EXERCISE DETAILS
Across the following data, how many lines include the string "accomplish"? Reply with the number and nothing more.

*** Begin section ***

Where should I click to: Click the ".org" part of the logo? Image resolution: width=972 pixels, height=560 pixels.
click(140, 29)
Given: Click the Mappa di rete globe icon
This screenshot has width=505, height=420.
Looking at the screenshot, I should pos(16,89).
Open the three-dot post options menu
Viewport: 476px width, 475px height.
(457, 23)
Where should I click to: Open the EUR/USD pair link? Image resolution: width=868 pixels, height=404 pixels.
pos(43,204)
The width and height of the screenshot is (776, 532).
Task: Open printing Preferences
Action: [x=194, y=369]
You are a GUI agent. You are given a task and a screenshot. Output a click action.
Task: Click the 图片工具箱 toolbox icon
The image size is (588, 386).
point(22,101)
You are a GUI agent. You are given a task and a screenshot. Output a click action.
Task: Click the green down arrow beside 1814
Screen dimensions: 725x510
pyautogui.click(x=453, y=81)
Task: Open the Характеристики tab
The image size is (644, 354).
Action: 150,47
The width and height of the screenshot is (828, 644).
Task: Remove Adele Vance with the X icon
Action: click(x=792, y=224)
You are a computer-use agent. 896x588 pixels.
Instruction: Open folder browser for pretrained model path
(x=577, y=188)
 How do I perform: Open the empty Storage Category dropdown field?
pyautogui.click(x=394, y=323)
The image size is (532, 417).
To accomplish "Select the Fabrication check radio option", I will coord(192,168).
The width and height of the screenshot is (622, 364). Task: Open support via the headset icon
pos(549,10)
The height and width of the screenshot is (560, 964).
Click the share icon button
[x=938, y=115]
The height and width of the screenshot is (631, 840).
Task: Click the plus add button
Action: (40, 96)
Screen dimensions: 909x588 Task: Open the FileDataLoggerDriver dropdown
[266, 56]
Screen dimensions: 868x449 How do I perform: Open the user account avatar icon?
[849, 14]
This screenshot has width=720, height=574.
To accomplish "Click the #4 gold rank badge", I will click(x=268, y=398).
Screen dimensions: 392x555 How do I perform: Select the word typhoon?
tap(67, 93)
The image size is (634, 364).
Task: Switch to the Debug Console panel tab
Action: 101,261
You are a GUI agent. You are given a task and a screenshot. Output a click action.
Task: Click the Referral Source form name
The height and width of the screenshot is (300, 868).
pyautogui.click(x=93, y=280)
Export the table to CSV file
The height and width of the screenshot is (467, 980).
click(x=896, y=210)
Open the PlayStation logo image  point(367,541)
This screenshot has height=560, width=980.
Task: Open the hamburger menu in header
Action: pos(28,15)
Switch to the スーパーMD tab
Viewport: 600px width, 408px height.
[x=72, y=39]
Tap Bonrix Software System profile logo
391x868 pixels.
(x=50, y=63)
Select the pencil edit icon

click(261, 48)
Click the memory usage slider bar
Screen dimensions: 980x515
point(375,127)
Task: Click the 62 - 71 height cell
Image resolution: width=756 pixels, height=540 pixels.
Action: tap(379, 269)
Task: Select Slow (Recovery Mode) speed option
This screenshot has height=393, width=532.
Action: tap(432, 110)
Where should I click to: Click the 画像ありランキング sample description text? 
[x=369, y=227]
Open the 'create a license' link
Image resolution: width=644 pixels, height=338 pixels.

*** End section ***

TASK SOLUTION
2